En uno de los tratados, el VII, Mentira y Poder Político (2017) me interesó especialmente el capitulo III: «La violencia original y su legitimación ulterior por el ocultamiento y el engaño», donde cita una frase de Louis Saint-Just, El primer rey de cada dinastía es un usurpador. Me recordaba a los principales teóricos anarquistas a los que tanto tiempo dediqué en mis primeras investigaciones, pero la formulación tenía una reconversión más actual. La consideración de la violencia se refleja en dos maneras de alcanzar y ejercer el poder: la históricamente utilizada por la fuerza de las armas para imponerse a los competidores, y la coacción que ejercen los que lo alcanzan sobre una comunidad para mantenerse. Pero no se limita a una exposición teórica de las dimensiones de la mentira, el engaño, la violencia ejercida por el poder, sino que analiza los casos históricos de la destrucción de las Torres Gemelas de Nueva York en 2001 o el atentado del 11-M en los trenes de Madrid en 2004. En la Seudología VIII: Poder y Caos. La política del miedo (2018) este se convierte en el eje del dominio del Leviatán que lo utiliza como método de sometimiento. El terror exige una necesidad de protección y se convierte en la principal justificación del Estado protector. Del caos originario de la naturaleza humana del que hablaba Hobbes surgen los mecanismos para superar el estado de guerra permanente y posibilitar la convivencia con la eliminación de la violencia, aún a costa de refrendar un poder absoluto. Nada que ver con las posibilidades del apoyo mutuo que describía Krotpotkin rebatiendo que los humanos solo tengan como principal referencia la destrucción del otro. Así lo formulaba Sartre: «el infierno son los otros». Y por eso calibra en Anatomía del secreto (2008) que la murmuración, el chismorreo, es una fórmula para superar la coacción física del poder, «al conformar un tipo más atenuado de presión social» (pág.109) porque para que solo se chismorree y no se linche al disidente ha hecho falta una evolución histórica, como ocurre en ciertas sociedades con la lapidación de la mujer adulta.

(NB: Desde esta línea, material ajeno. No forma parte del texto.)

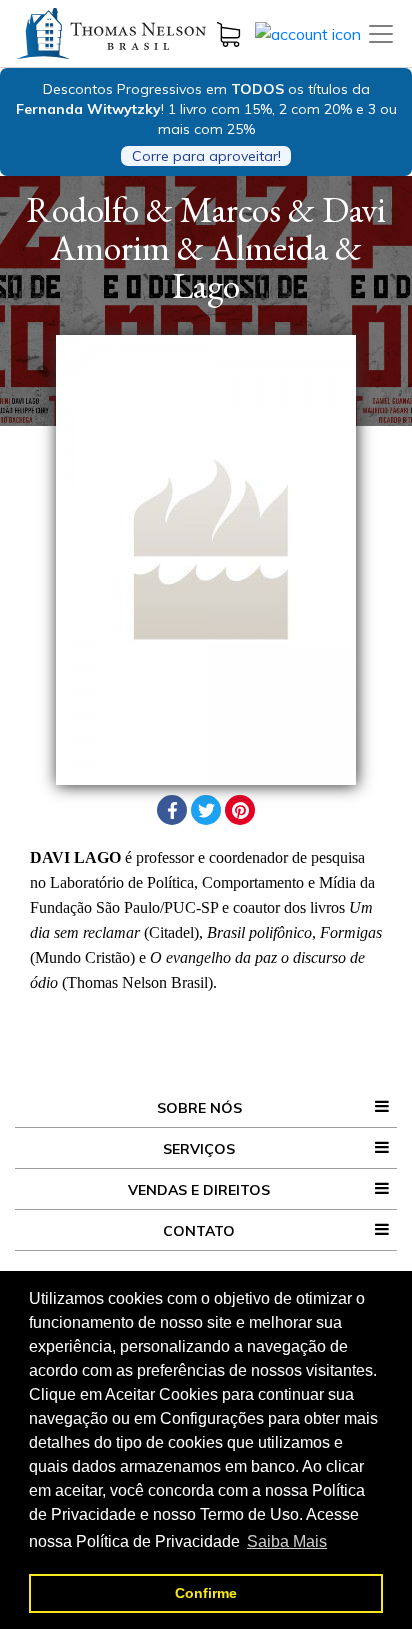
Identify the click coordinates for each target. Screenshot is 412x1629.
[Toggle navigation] (381, 34)
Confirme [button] (206, 1593)
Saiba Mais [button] (287, 1541)
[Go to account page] (308, 32)
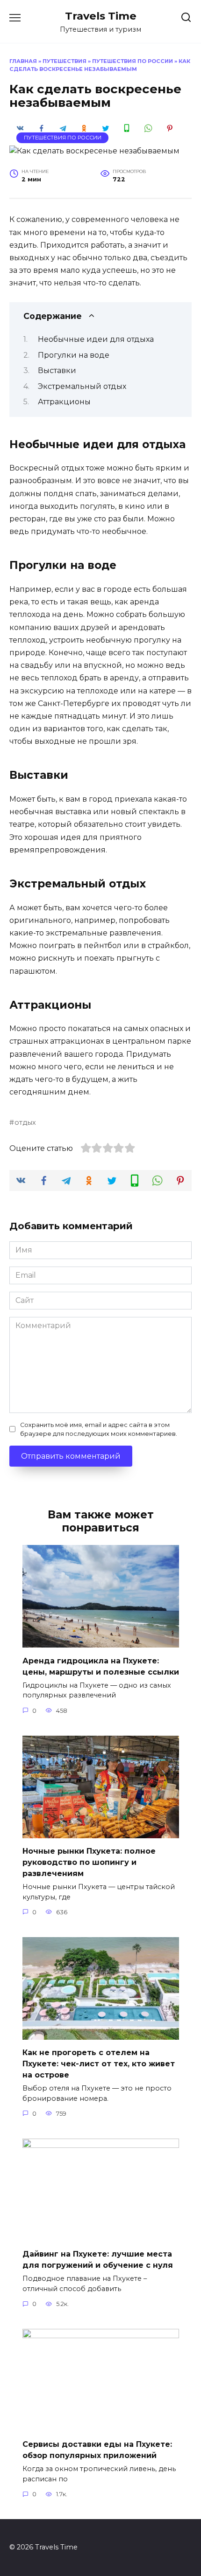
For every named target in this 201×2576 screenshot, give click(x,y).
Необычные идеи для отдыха (96, 339)
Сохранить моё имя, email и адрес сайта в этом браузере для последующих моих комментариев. (98, 1429)
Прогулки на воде (73, 355)
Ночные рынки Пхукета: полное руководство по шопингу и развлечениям (89, 1862)
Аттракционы (64, 401)
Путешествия (64, 61)
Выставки (57, 370)
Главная (23, 61)
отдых (25, 1122)
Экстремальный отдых (82, 386)
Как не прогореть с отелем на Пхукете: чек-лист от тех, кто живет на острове (98, 2063)
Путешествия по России (132, 61)
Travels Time (100, 15)
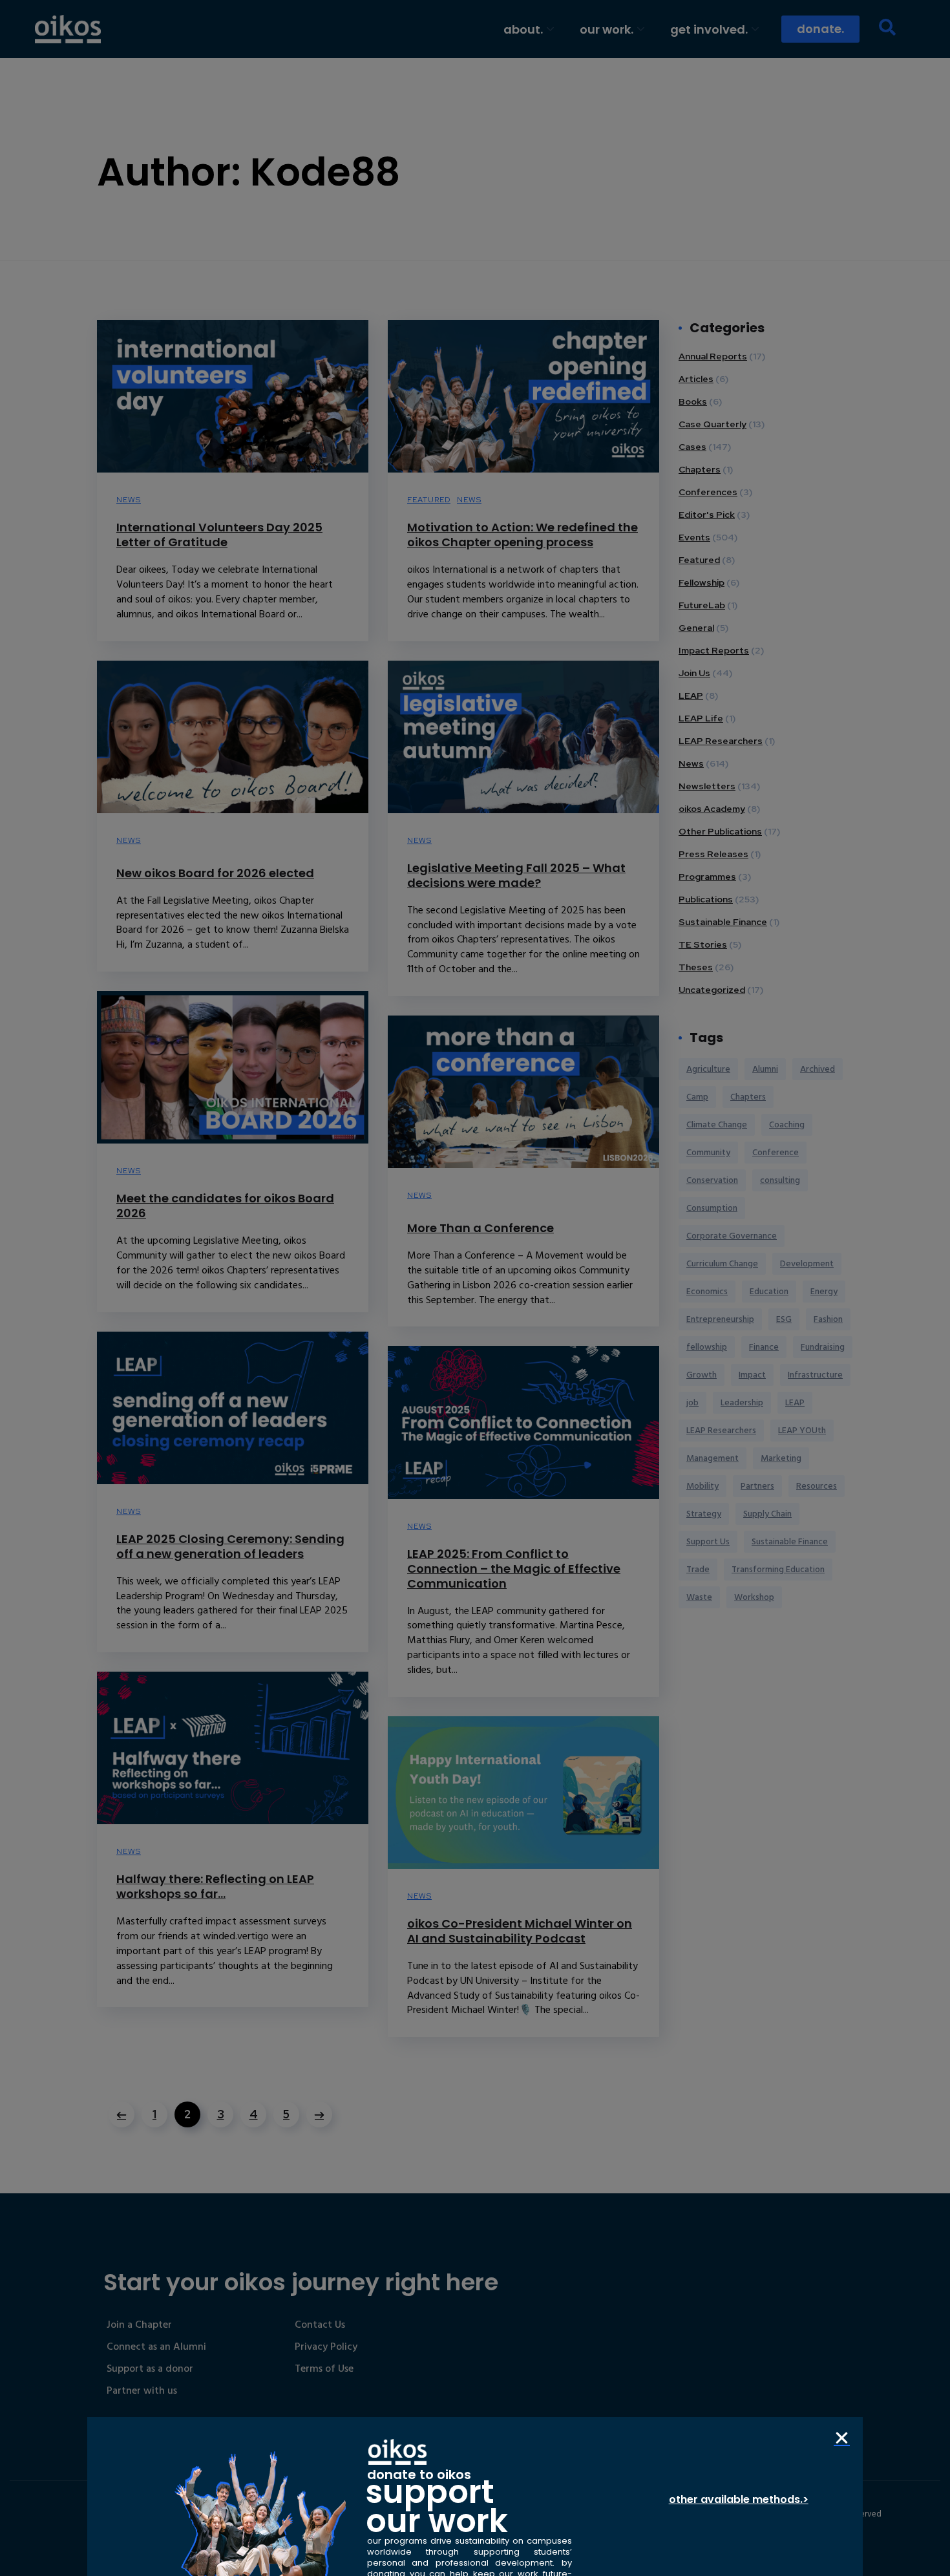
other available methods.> (738, 2499)
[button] (842, 2438)
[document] (475, 1288)
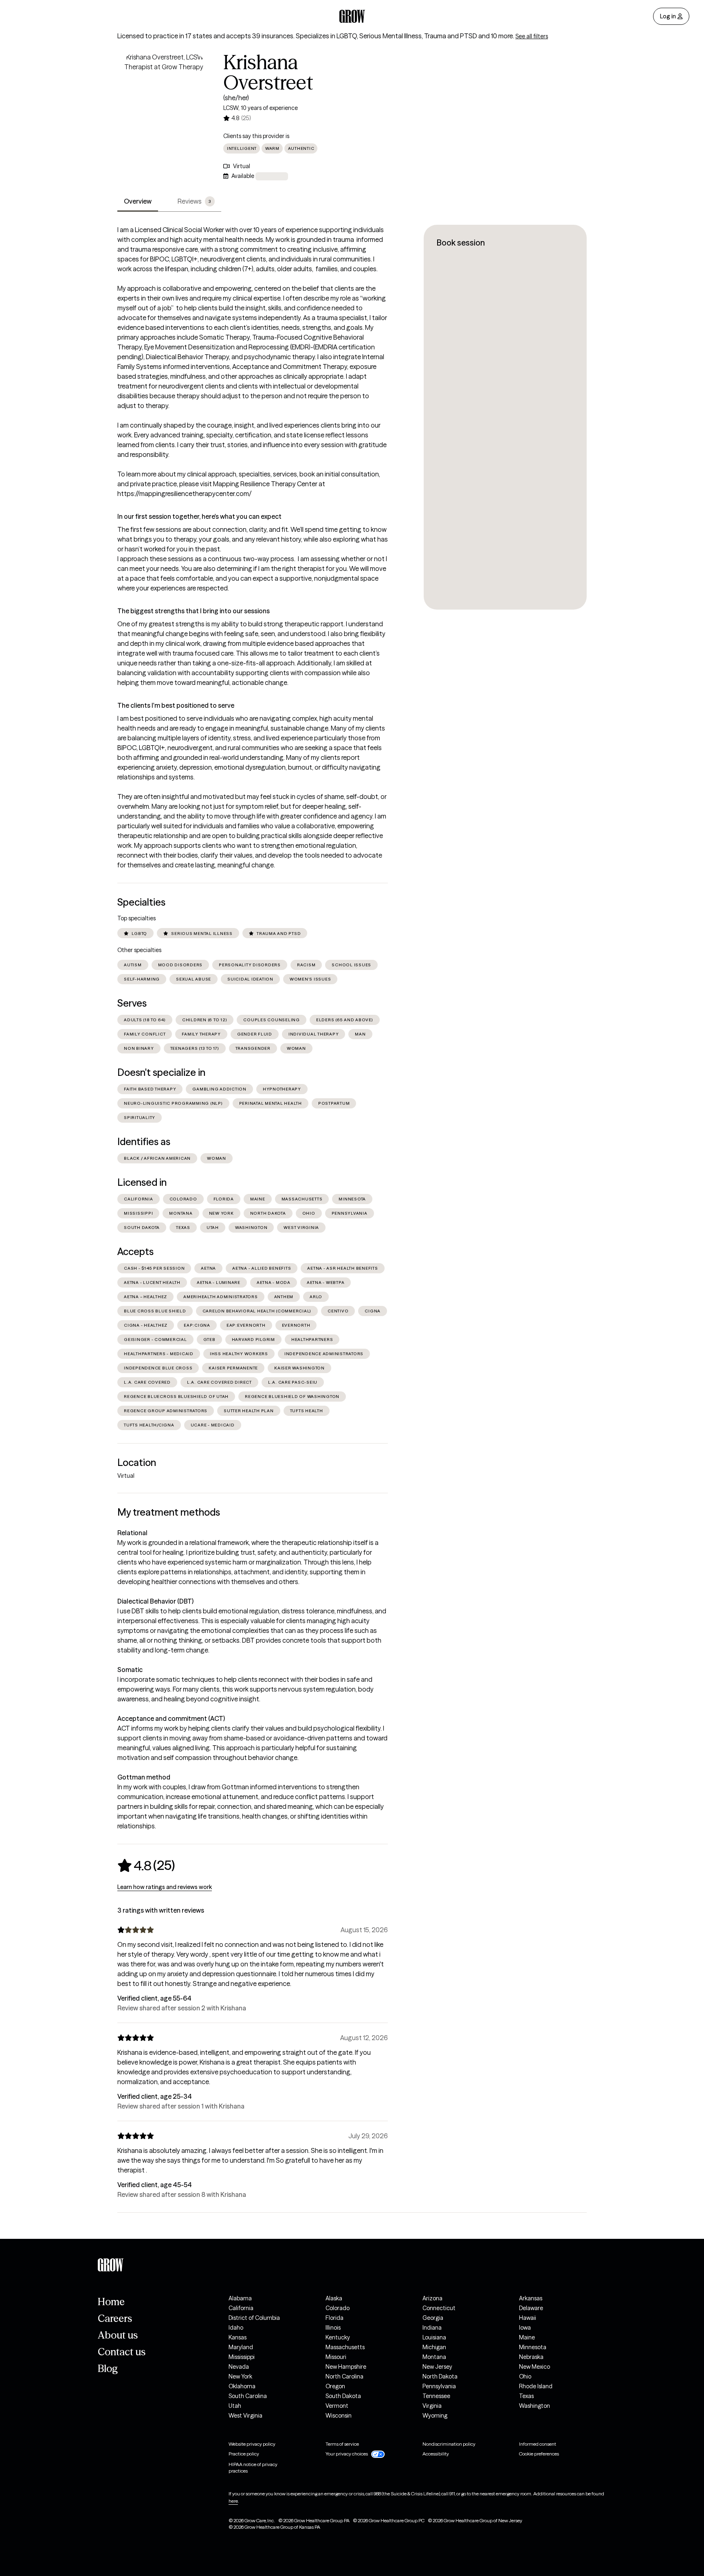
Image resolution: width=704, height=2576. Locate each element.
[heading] (146, 1865)
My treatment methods (168, 1512)
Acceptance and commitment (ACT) (171, 1718)
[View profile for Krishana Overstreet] (163, 98)
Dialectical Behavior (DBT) (155, 1601)
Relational (132, 1533)
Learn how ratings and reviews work (164, 1887)
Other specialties (139, 950)
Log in (668, 16)
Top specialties (136, 918)
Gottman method (143, 1777)
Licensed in (142, 1182)
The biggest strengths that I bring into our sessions (193, 611)
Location (136, 1462)
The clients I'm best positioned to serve (175, 705)
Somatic (130, 1669)
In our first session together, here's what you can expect (199, 516)
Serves (132, 1003)
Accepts (135, 1251)
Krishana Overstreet (268, 72)
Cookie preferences (539, 2454)
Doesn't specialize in (161, 1072)
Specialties (141, 902)
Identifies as (143, 1142)
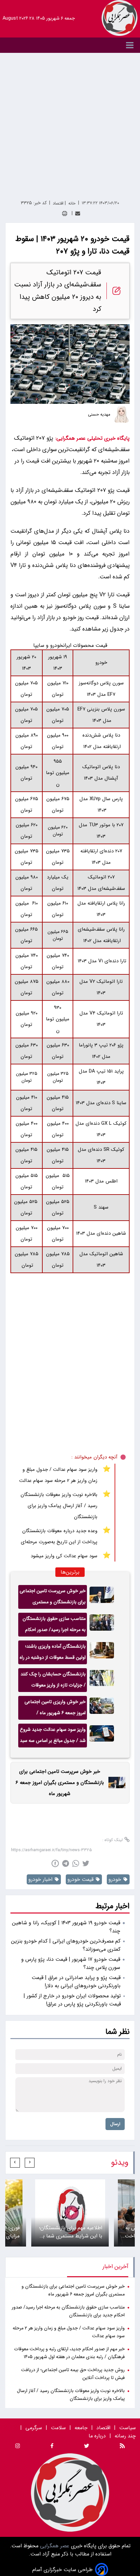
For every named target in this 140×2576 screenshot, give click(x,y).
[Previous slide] (30, 2163)
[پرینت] (64, 213)
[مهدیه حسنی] (121, 414)
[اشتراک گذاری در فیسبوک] (55, 1863)
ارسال (115, 2124)
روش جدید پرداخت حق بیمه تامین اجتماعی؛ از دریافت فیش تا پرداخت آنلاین (73, 2374)
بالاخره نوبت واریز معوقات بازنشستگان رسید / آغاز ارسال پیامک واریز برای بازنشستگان (59, 1506)
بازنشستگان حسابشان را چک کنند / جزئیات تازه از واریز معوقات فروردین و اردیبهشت (53, 1681)
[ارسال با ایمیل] (77, 213)
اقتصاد (103, 2428)
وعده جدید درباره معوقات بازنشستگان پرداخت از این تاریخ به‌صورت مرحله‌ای (59, 1536)
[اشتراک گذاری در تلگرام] (65, 1863)
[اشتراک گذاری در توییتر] (85, 1863)
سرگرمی (34, 2428)
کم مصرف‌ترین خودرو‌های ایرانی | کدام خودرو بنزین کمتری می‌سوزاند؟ (65, 1945)
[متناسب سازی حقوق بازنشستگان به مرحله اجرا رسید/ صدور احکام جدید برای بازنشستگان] (102, 1624)
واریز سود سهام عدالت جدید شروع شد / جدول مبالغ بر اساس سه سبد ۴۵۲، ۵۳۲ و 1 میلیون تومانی (53, 1736)
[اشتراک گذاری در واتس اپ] (76, 1863)
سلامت (58, 2428)
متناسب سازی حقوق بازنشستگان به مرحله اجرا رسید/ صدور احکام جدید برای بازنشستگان (54, 1626)
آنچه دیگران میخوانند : (94, 1457)
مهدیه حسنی (99, 414)
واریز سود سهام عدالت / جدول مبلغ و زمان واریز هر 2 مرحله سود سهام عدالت (58, 1475)
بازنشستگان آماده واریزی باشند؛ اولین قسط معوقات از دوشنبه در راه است (53, 1653)
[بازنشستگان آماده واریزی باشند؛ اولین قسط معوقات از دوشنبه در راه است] (102, 1652)
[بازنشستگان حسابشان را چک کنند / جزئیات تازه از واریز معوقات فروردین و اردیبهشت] (102, 1680)
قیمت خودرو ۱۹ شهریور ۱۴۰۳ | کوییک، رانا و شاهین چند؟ (66, 1927)
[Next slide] (15, 2163)
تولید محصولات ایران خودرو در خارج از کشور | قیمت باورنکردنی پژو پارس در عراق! (72, 2000)
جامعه (81, 2428)
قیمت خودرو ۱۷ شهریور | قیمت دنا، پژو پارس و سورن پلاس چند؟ (70, 1963)
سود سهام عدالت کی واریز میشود (64, 1556)
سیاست (127, 2428)
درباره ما (98, 2436)
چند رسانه (125, 2436)
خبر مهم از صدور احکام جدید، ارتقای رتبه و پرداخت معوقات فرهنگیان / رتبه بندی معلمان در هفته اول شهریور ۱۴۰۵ (69, 2353)
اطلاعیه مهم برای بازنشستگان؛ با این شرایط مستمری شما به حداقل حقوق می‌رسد (70, 2232)
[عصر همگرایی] (119, 18)
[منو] (70, 45)
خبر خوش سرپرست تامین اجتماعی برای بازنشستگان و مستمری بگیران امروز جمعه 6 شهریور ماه (53, 1598)
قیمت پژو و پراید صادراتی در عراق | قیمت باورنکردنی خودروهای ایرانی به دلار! (76, 1982)
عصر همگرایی (53, 2546)
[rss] (122, 2447)
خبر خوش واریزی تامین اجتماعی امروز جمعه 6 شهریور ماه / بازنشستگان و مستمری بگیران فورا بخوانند (53, 1709)
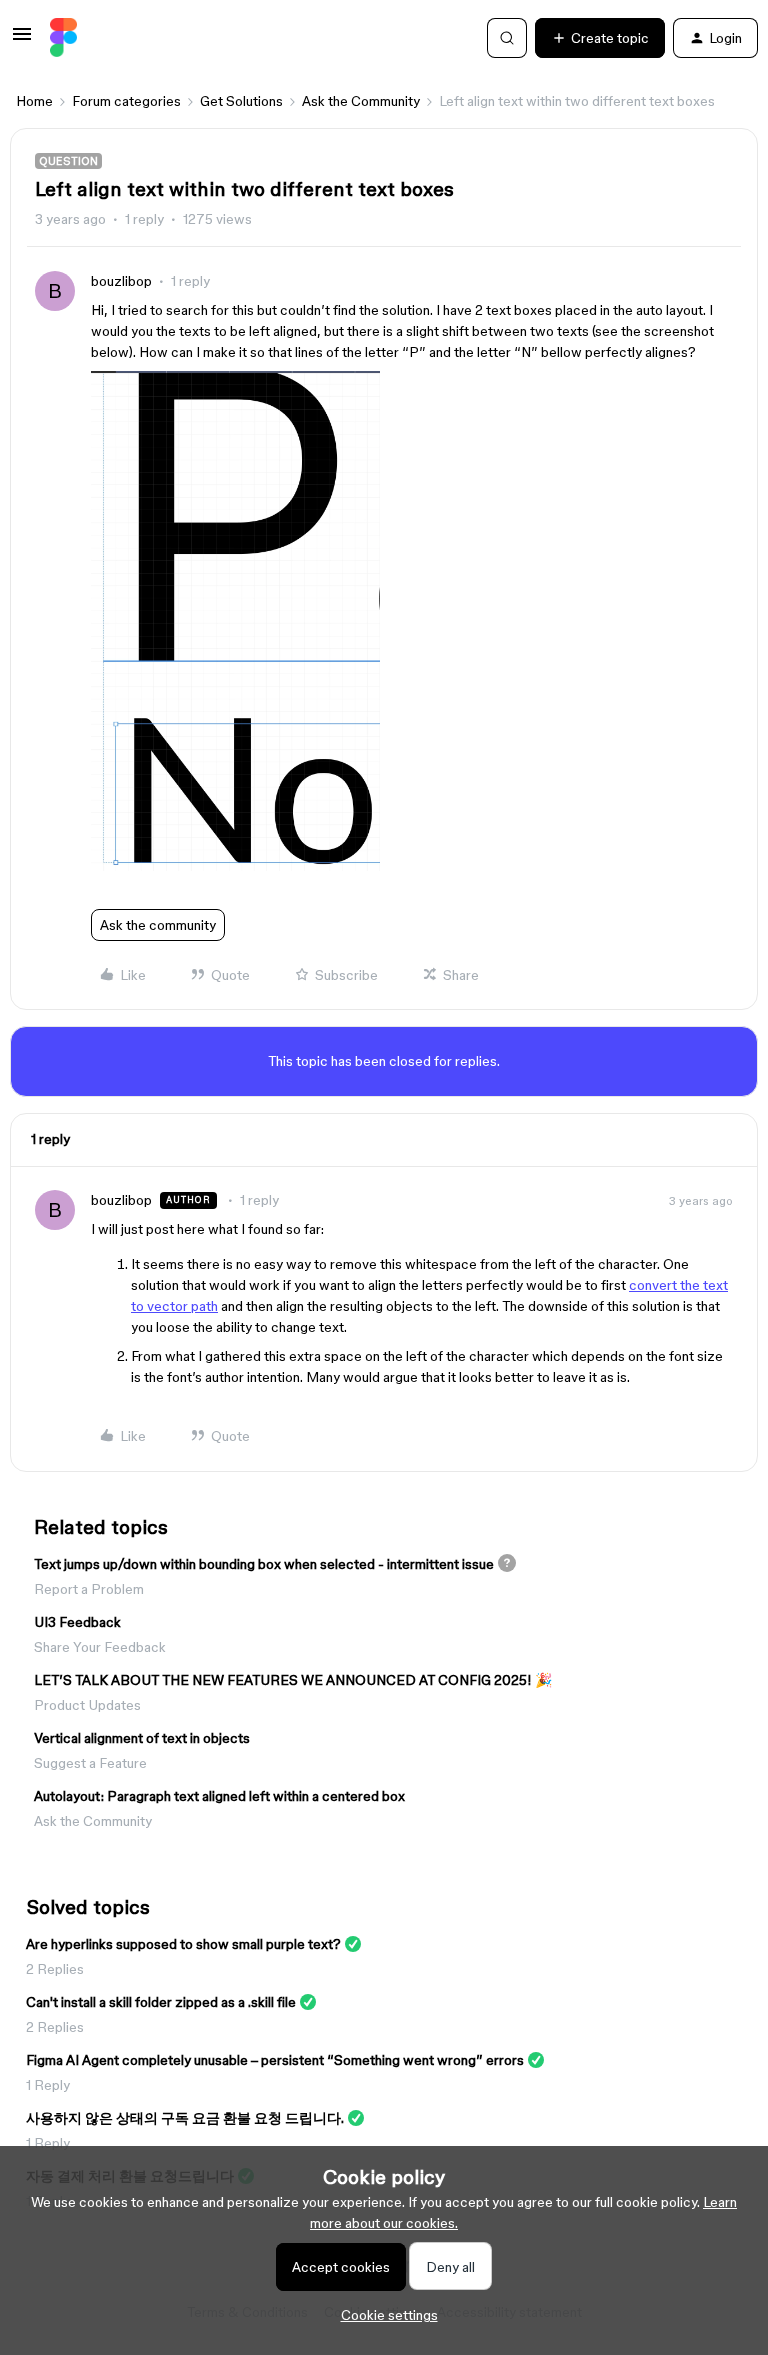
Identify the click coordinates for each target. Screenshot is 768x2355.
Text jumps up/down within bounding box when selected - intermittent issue (264, 1564)
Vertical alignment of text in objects (142, 1738)
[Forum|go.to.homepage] (63, 38)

Junto a esta amplia obra, Catalán también se ocupaba de una literatura de textos breves, aforismos y paradojas en la línea de Pascal, y recoge sus pensamientos propios o apostillas a lo que los clásicos escribieron. En La nada griega (2013), un librito de 42 páginas señala que «los muertos no vuelven enseguida, como suelen pensar los supervivientes; solo cuando estos olvidan visitarlos». En Suma breve, recopila sus pensamientos entre 2001 y 2018 en el que leo que «la esperanza es un antídoto contra la conciencia del futuro». O en El sol de medianoche (2001) donde el arte de la paradoja alcanza su mayor expresión: «Como saben los jueces los adverbios ‘lógicamente’, ‘naturalmente’ y ‘evidentemente’ constituyen los mayores síntomas de inseguridad y falsedad». Me quedan, en cambio, lejos sus cuatro novelas, de las que solo conozco El último Juan Balaguer (Algar, 2002) que fue Premio de la Crítica Valenciana. No estaría de más que algún erudito le dedicara un estudio cuando tantas tesinas y tesis se confeccionan con asuntos menos sobresalientes.